Sentiu-se repentinamente mais madura e mais segura de si. Sim... ela adotaria aquela imagem…
afinal o novo visual
não
era assim tão mau. A nova figura seria a sua melhor amiga, além da sua boneca Joana. Com o novo visual, levantou-se e mirou-se
de novo, de lado, por trás, pela frente
e, concordando
com ela própria, fez um sinal de aprovação. Ela deu-se conta do seu crescimento,
a todos os níveis, principalmente agora de cabeça quase desnuda. Francisca sentiu vontade
de sorrir aos pensamentos que lhe inundaram a cabeça, uns minutos antes.

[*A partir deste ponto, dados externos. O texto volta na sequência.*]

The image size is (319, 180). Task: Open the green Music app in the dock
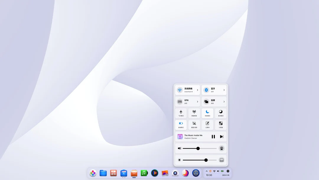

Todos ficaram na expectativa
de verem o que iria sair dali…
assim deu conta da admiração estampada
nos rostos que
denunciavam uma aceitação repentina. Ficaram também
contentes, pois ela estava linda, nem mais nem menos que antes, apenas
diferente e talvez
mais madura,
sim… a mudança por vezes é
necessária e de nada adianta ficar triste!
- Estás tão gira assim… que até pareces
uma
senhorita! Dizia-lhe a vizinha e amiga Jacinta, com
um enorme sorriso. Será que era mesmo verdade,
ou era somente mais um elogio para ela ficar mais tranquila?
Também,
naquele momento, isso era o que menos
importava. A sua
convicção era que estava
realmente linda.
- Ninguém te vai conhecer! Ficas tão bem! Diziam-lhe outras vozes conhecidas. O que, para além de ser verdade,
a deixava
mais poderosa e confiante
de que aquela diferença lhe ficava mesmo bem, apenas tinha que se mentalizar.